In the copy, include exactly the lines from the one with "Instruction: Select the" through the end of the data and no others, both ends kept, with every picture left out.
───── Source material
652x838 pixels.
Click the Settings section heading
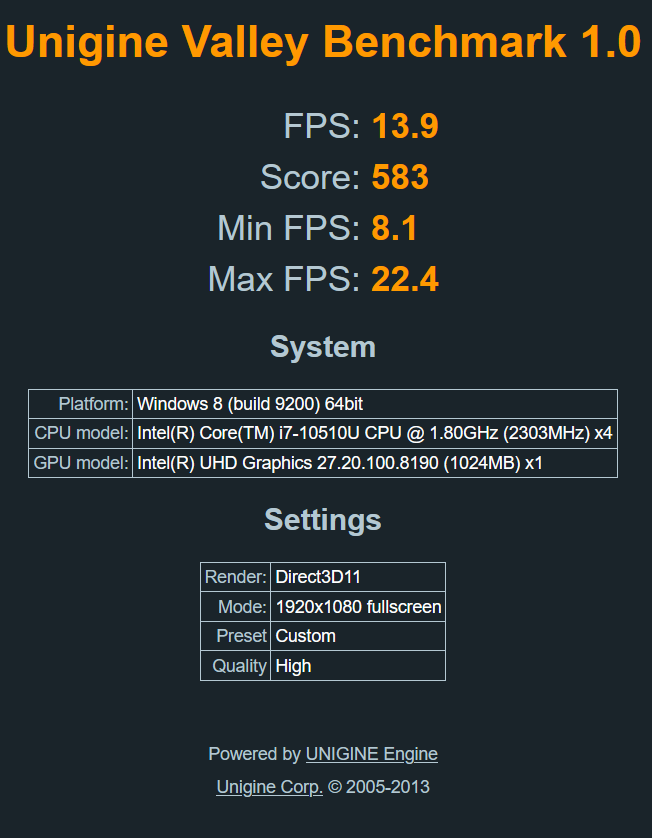click(x=323, y=520)
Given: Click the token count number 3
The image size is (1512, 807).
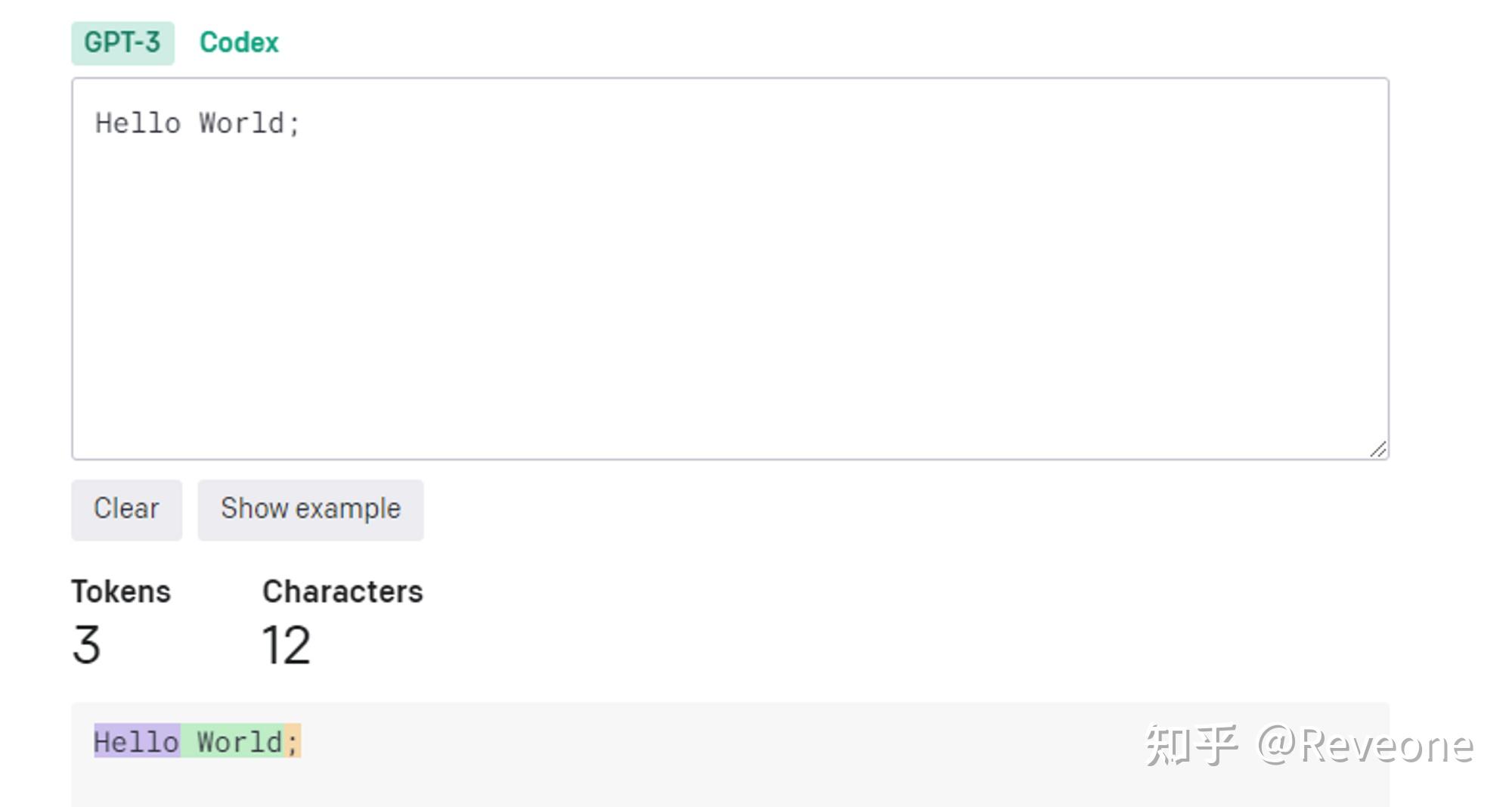Looking at the screenshot, I should 86,645.
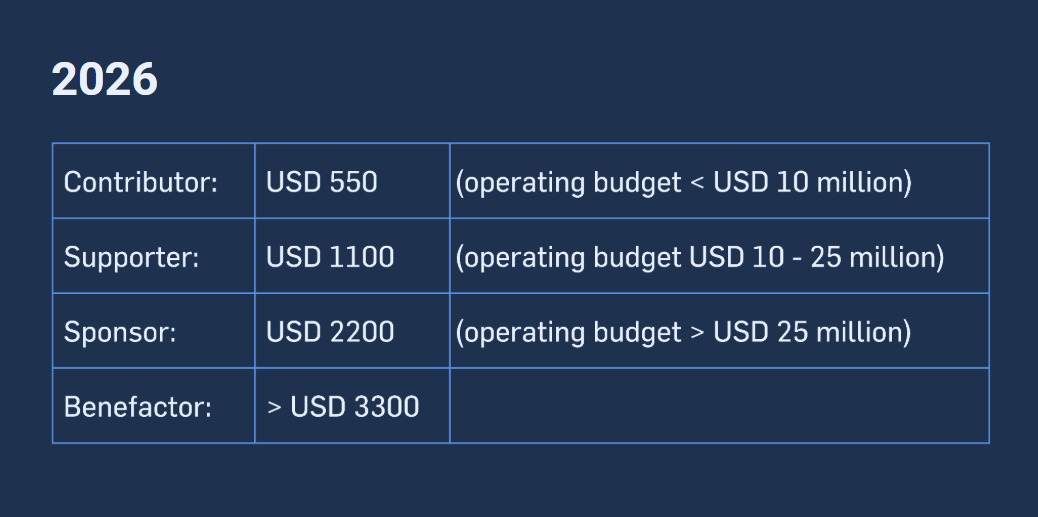1038x517 pixels.
Task: Click the empty cell in Benefactor row
Action: click(x=718, y=405)
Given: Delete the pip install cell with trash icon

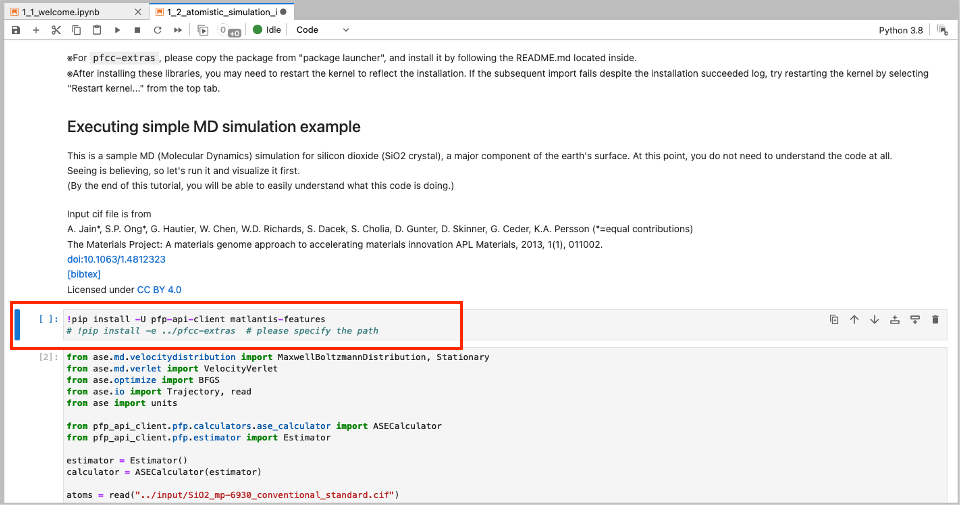Looking at the screenshot, I should click(x=935, y=319).
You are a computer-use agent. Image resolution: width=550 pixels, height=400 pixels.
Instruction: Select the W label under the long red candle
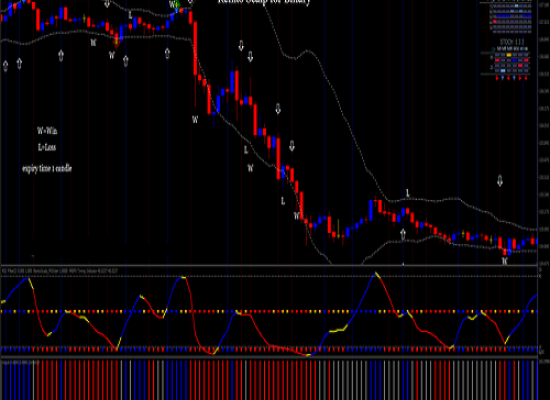pyautogui.click(x=195, y=120)
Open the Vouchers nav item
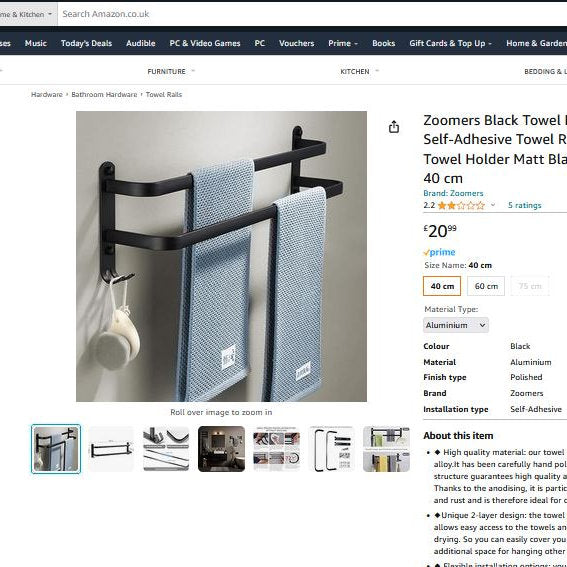This screenshot has height=567, width=567. click(x=297, y=43)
──────────
● **Result**:
Instruction: Select the W label under the long red candle
pyautogui.click(x=195, y=120)
Open the Vouchers nav item
This screenshot has height=567, width=567. click(x=297, y=43)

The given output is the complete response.